Special Correspondent

V.S. Naipaul’s authorised biography by Patrick French released

— Photo: V. Sreenivasa Murthy

Patrick French, author of ‘The World Is What It Is’, at the release function in Bangalore on Sunday.

Bangalore: It’s hard not to be judgmental about V.S. Naipaul. After all, his reputation as a writer of exceptional brilliance is matched, if not outdone, by his reputation as a man of rabid and politically-incorrect views.

That should make him a touchy subject for any biographer, especially for one who wants to present the man in all his complexity, but strictly resist the temptation to dole out opinions for readers to lap up.

Patrick French’s authorised biography of Naipaul, The World Is What It Is, sets out on this difficult mission.

Releasing the book here on Sunday at Reliance Timeout, French admitted that it was a temptation he fought against. He did, for instance, feel a “twinge of horrified surprise” as he read the diaries of Naipaul’s first wife, Patricia Hale, which reveal a particularly dark side of Naipaul’s personality.

But biographies which insist on morally judging the subject leave a reader “feeling queasy” just as hagiographies do, says French. To read and judge is, after all, a reader’s prerogative. French has had people coming back to him with varying reactions to his subject after reading the biography. They range from “greater loathing” for all his arrogance and depravity to “greater sympathy” in the light of the complex diasporic and personal history that creates a writer such as Naipaul.

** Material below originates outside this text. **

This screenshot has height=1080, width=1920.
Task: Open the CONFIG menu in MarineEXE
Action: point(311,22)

A candid biography, says French, was possible because he had undeterred access to all of Naipaul’s personal material, including letters and diaries, and was allowed detailed interviews with Naipaul and his circle of friends and relatives. “Naipaul took part in the project, but detached himself from the consequences,” says French. So the subject himself has not had anything to say about this work, so far.

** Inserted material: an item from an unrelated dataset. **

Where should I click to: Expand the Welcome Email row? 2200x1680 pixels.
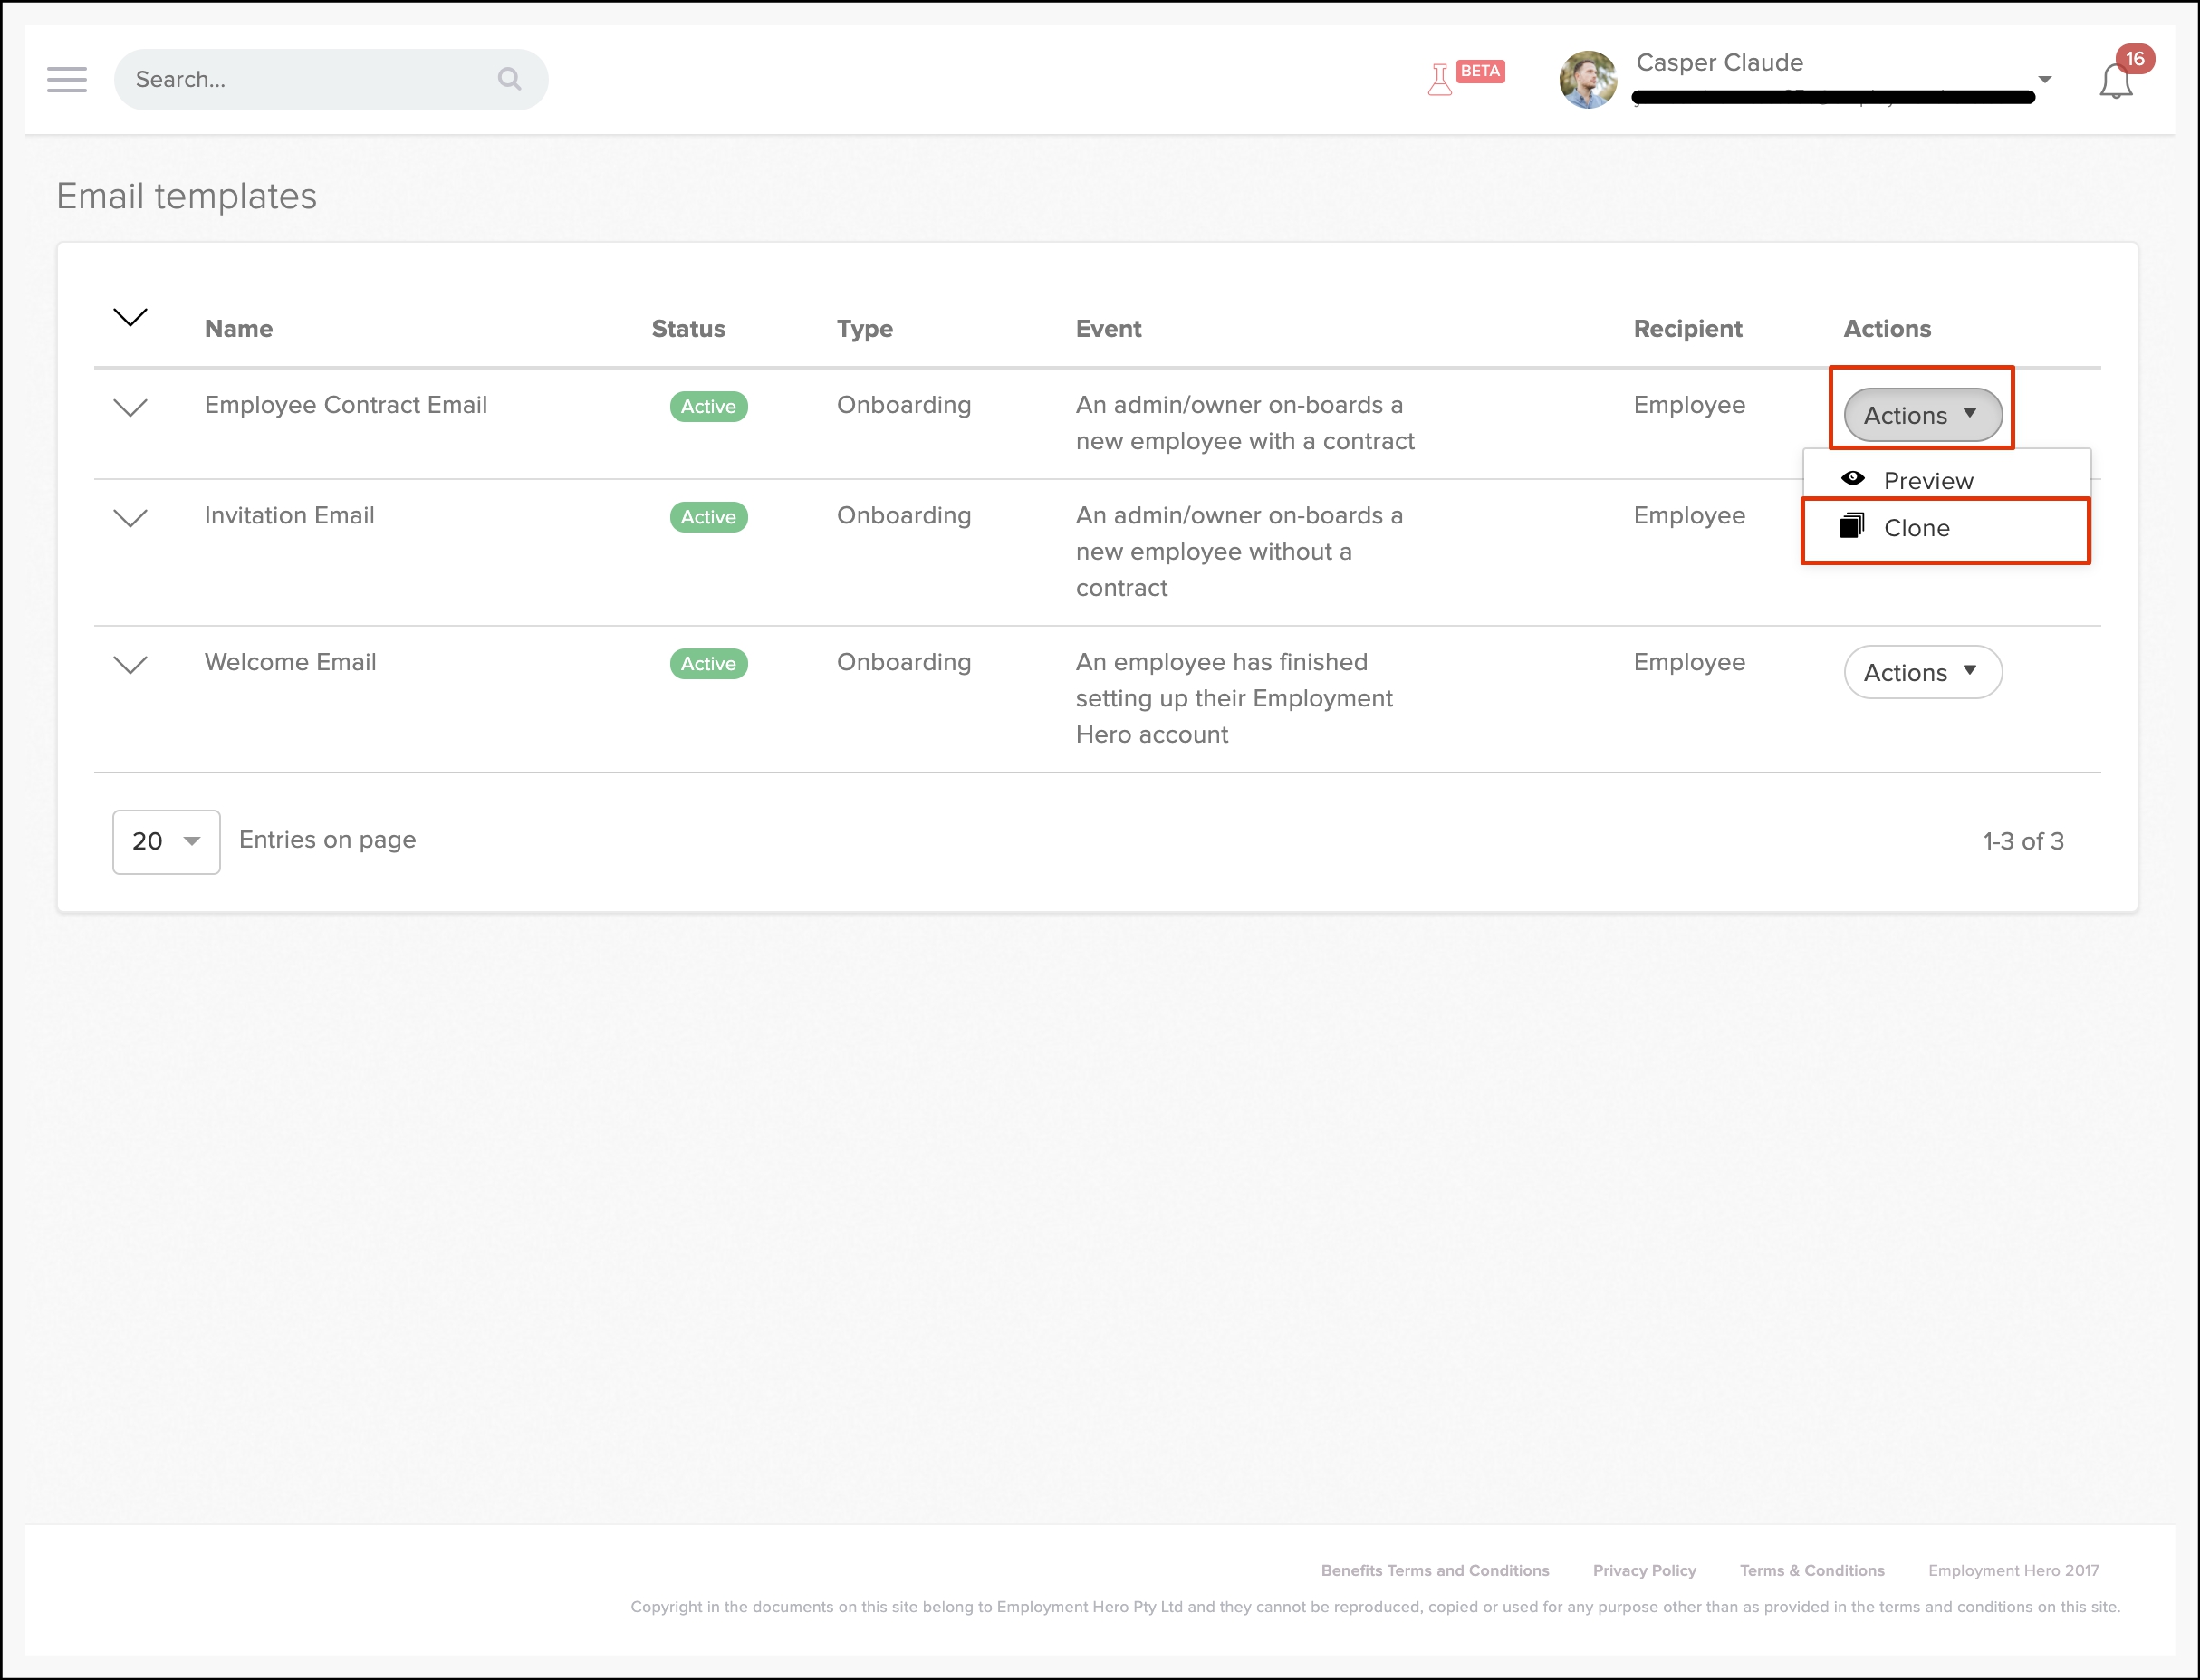(130, 665)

The excerpts French read from the book at the launch were interesting for the way they juxtaposed the writer’s personal life and his literary output. For example, Naipaul was having a “rather curious three-way relationship” with his first wife Patricia and his mistress Margaret Gooding as he was writing the novel, Guerrillas. One finds that he often “metamorphoses the material that arose from his life” into his novel, says French.

Would a reading of The World Is What It Is then alter the way we read Naipaul? French says that it might inevitably happen, as it has with many writers in the past. “We may return to the novels with a richer understanding of the circumstances,” he says.

For one, the sales of Naipaul’s novels have gone up ever since the biography was released.